Anteontem, Seu Eliazar conta que vai ser
libertado. Está como no dia em que chegou a casa e sentiu falta da filha. Aflito,
não sabe como suportar os olhares dos de fora, a vida inteira pela frente com
uma marca nas costas. Escreve pouco
nesse dia, levanta-se para ir ao banheiro, está mais calado que todos os
demais. Dão-lhe palmadas nas costas, felicitando a liberdade ao virar do dia.

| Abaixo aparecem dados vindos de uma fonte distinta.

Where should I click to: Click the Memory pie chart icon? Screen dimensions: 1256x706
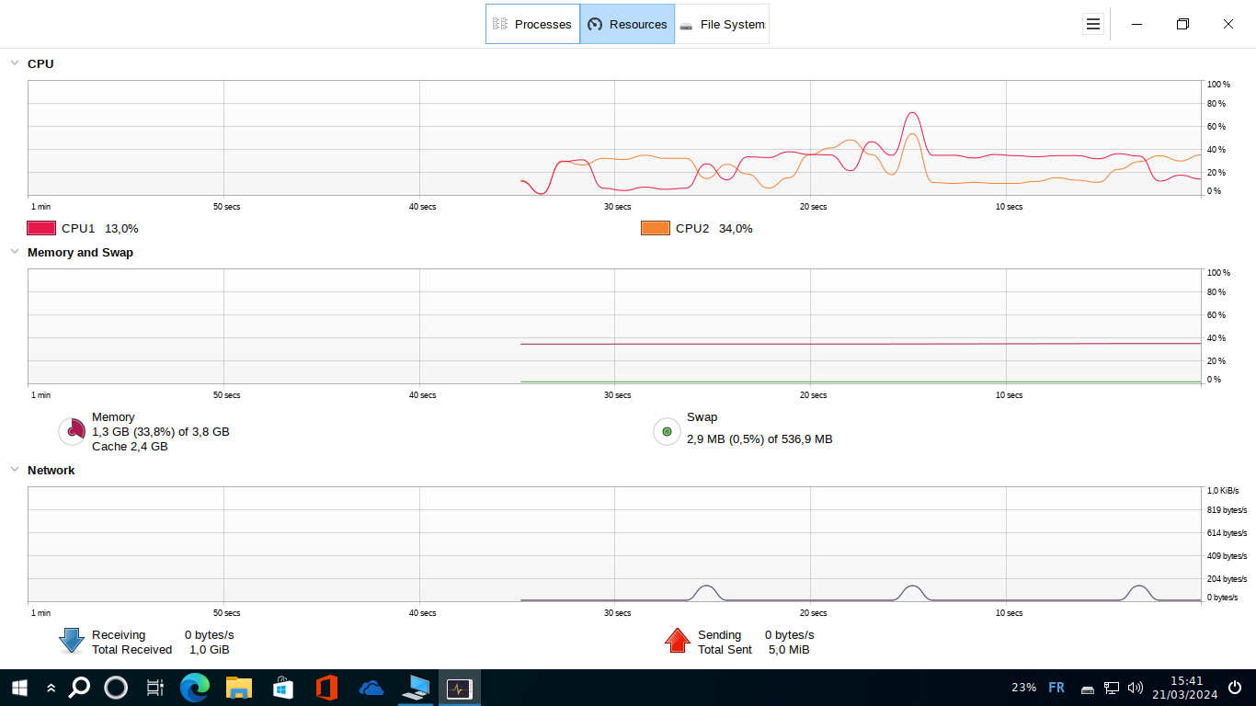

Seu sorriso é todo amarelo, e diz que vai cantar o hino do presídio: Há
verdades que a falsa comédia/lhe arranca o pseudo capuz/e a plateia sorri vendo
a pedra/ser lançada na cena sem luz. Seus olhos lacrimejam enquanto canta, a
voz num fio fino e baixo. Quando sai, despede-se com um olhar em volta, sabendo
que já não estará no próximo encontro. Seu Eliazar retirou-se da vida nessa
madrugada, um pulo na frente do medo desembestado, uma poça de sangue onde
boiam seus últimos versos: necessito de um deserto/de um inferno/de um buraco
aberto no centro do peito.
(Os versos em itálico são de autoria do poeta Atiloa da Ribeira.
No mais, qualquer semelhança é absoluta coincidência. As personagens são ficcionais.)